Riceviamo da Stefano Girardi, sommelier FISAR e scrittore di romanzi storici, e pubblichiamo
È cominciata la kermesse eno-gastronomica del Divino Etrusco e la città di Tarquinia si è abbellita per accogliere i produttori e gli estimatori del nettare di Bacco.
Volendo essere precisi, e questo è il senso di questo intervento, dovremmo parlare del nettare di Dioniso, divinità greca del vino. È dalla civiltà greca infatti che gli Etruschi hanno appreso e personalizzato le tradizioni e le tecniche di produzione del vino, chiamando nella loro lingua il dio del vino Flufuns, mentre Bacco è solo la trasposizione che hanno fatto i romani alla medesima divinità in epoca posteriore.

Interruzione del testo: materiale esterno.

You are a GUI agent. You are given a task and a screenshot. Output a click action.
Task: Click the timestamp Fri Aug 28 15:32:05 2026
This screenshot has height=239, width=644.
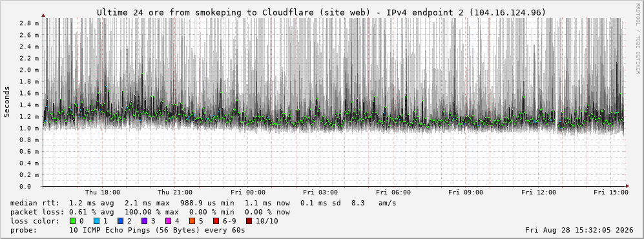coord(579,231)
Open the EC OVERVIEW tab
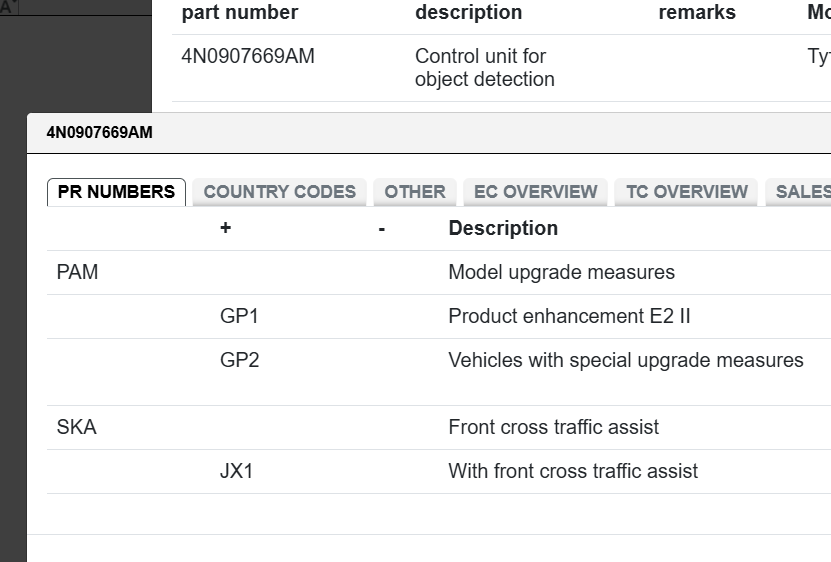831x562 pixels. 535,192
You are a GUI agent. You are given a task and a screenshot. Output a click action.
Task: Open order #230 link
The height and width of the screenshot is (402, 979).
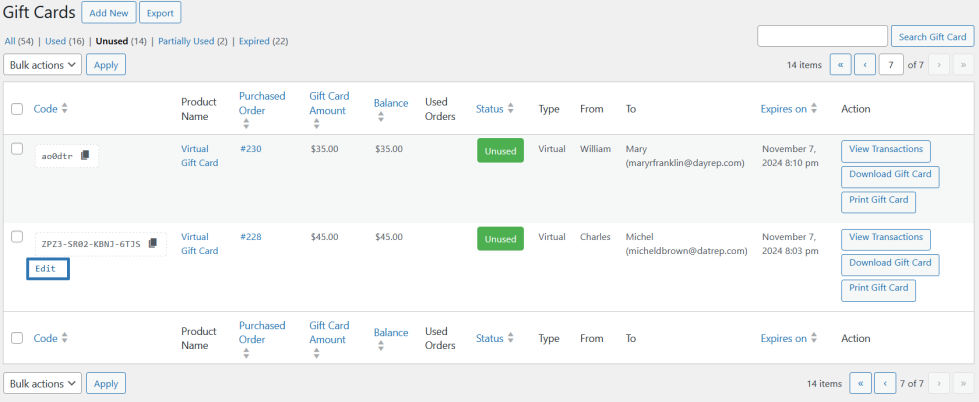click(x=249, y=149)

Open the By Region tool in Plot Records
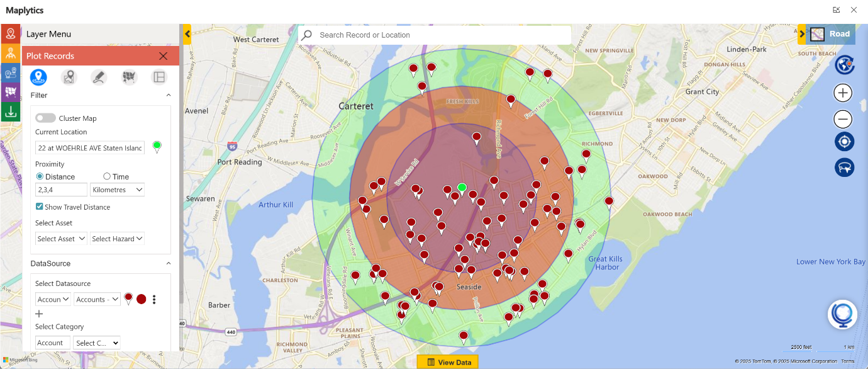point(69,77)
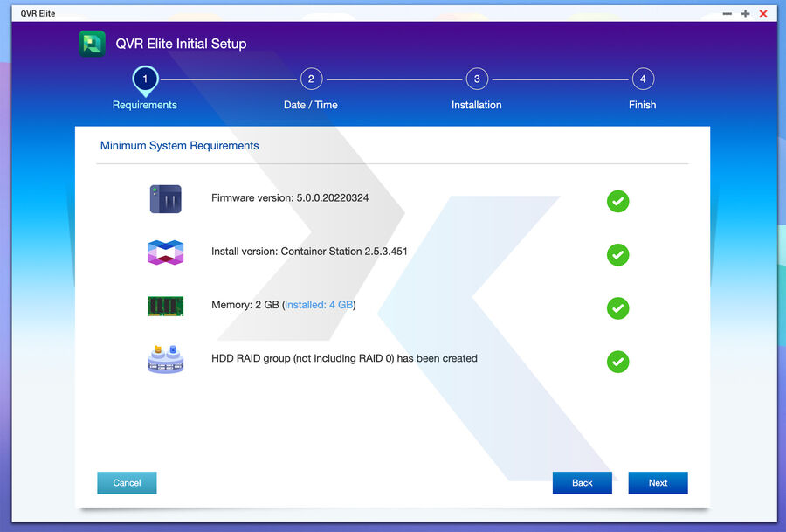Click the firmware version green checkmark
Viewport: 786px width, 532px height.
coord(617,202)
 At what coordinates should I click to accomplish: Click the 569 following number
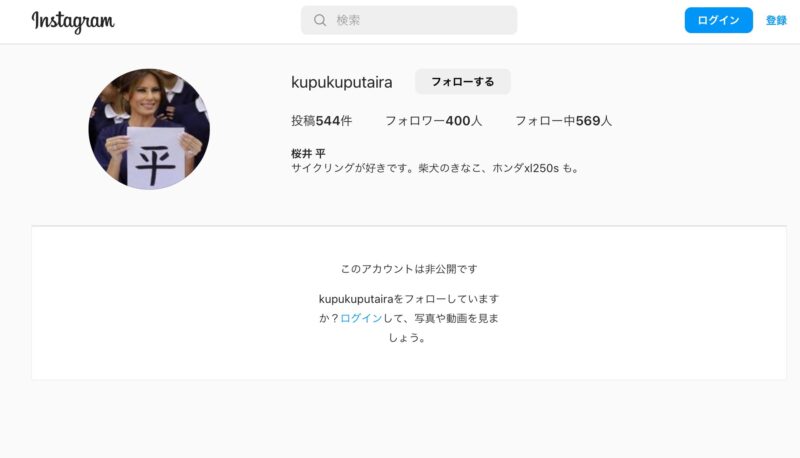[x=588, y=121]
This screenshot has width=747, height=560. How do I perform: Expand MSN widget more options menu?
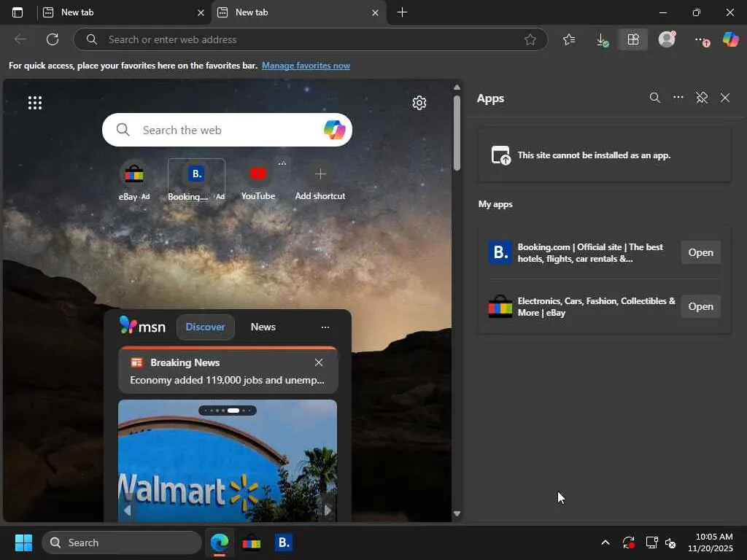point(325,327)
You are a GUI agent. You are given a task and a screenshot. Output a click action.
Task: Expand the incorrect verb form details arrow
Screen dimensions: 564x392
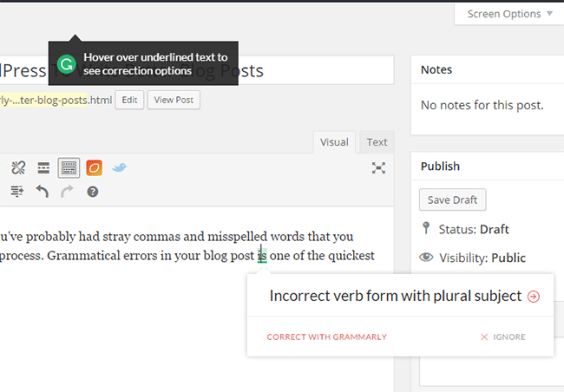tap(533, 297)
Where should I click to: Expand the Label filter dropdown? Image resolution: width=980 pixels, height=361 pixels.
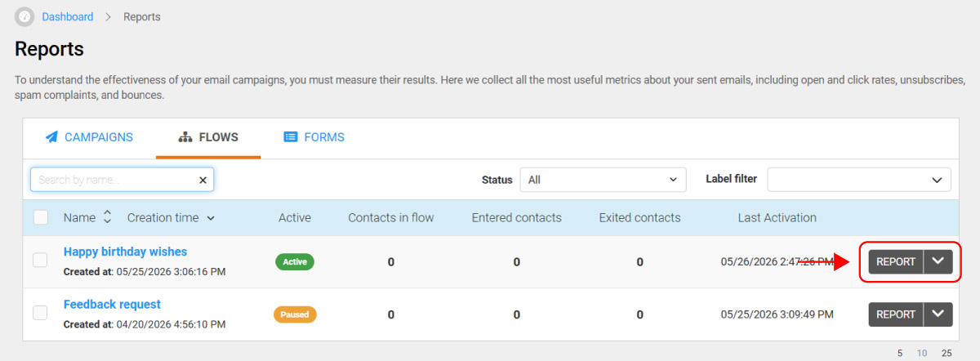tap(859, 180)
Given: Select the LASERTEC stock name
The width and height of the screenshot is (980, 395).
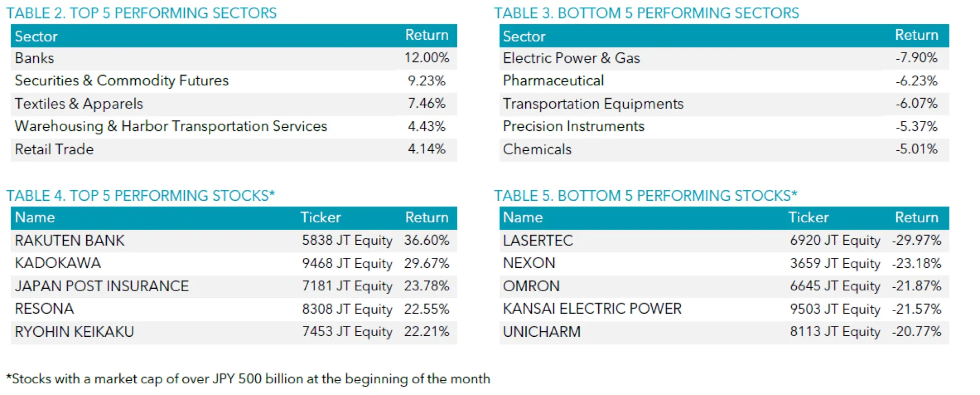Looking at the screenshot, I should (x=537, y=241).
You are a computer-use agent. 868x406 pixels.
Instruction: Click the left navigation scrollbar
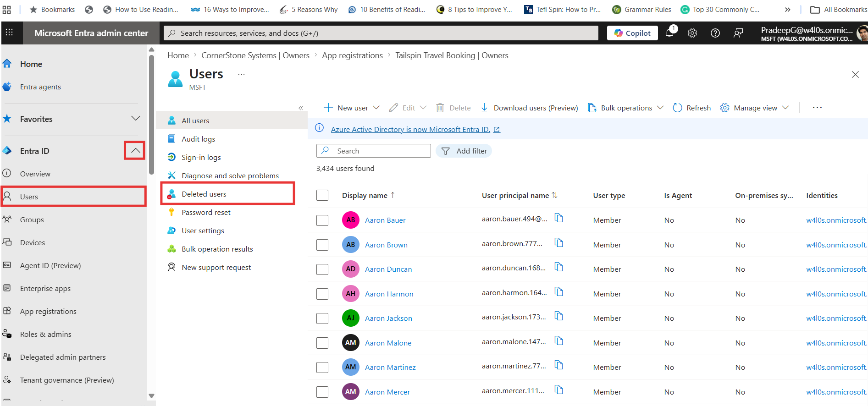coord(151,115)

Ad ogni modo ben ha fatto l’amministrazione locale a organizzare eventi che avvicinano il mondo della produzione a quello del consumo. Quindi onore al Sindaco Giulivi, al suo assessore Tosoni e a tutta l’amministrazione, alla Proloco Tarquinia e alla Direzione museale del Lazio e a tutti i collaboratori per aver organizzato anche in questo momento particolare nuovamente l’evento enologico più importante dell’anno. Non va dimenticato infatti che nell’epoca d’oro della civiltà etrusca, il territorio della maremma Laziale poteva considerarsi dal punto di vista enologico equivalente all’attuale area del Chianti. Rappresentava cioè una delle aree vinicole del Mediterraneo più note ed efficienti sotto il punto di vista produttivo e qualitativo.
Questo primato non è da attribuire a considerazioni campanilistiche ma è documentato dai ritrovamenti archeologici, sia per quanto riguarda le ceramiche rinvenute nelle sepolture, moltissime di provenienza attica e destinate prevalentemente al simposio (cioè al banchetto che si concludeva con una degustazione a base di vini) ma anche per la presenza di molte navi onerarie cariche di vino naufragate nel sud della Francia. Molti di questi naufragi, a Cap d’Antibes, Bon Porté, Point du Dattier e altre località, sono stati rinvenuti lungo l’antico percorso che dall’Etruria i mercanti seguivano navigando a vista delle isole dell’arcipelago toscano e della Corsica. Nei fondali marini sono state trovate navi etrusche con interi carichi di anfore vinarie e vasellame pregiato da mensa. E un particolare tipo di anfora vinaria, denominato di Vulci per indicare la sua zona di produzione, è presente nei ritrovamenti di tutta l’Etruria centro-settentrionale, nell’isola del Giglio e nell’isola d’Elba e appunto nella Francia meridionale.
Perciò è determinante che una città che è entrata di diritto nel Patrimonio Unesco faccia il massimo per valorizzare il suo patrimonio culturale e la propria economia.
Ma allora perché il Divino Etrusco sarebbe alticcio? Beh, basta dare un’occhiata alla grafica utilizzata per segnalare uno scivolone che la città non merita e che è doveroso rettificare.
Le dodici Lucumonie etrusche non sono indicate in nessun documento ufficiale ma la letteratura e gli etruscologi concordano sui nomi più qualificati a entrare nella magica dozzina: Tarquinia, Vulci, Cere e Veio per l’attuale Lazio; Arezzo, Chiusi, Cortona, Roselle, Vetulonia e Volterra per la Toscana e infine Volsini e Perugia per l’Umbria.
Purtroppo la grafica del Divino Etrusco riporta tra le dodici Piombino (?), cita Orvieto e Bolsena come due lucumonie distinte (in realtà la più accreditata storicamente come Volsini sembra essere Orvieto) e non riporta Roselle, la città etrusca che controllava tutta l’attuale piana di Grosseto.
Quindi alla prossima edizione è doverosa una rettifica!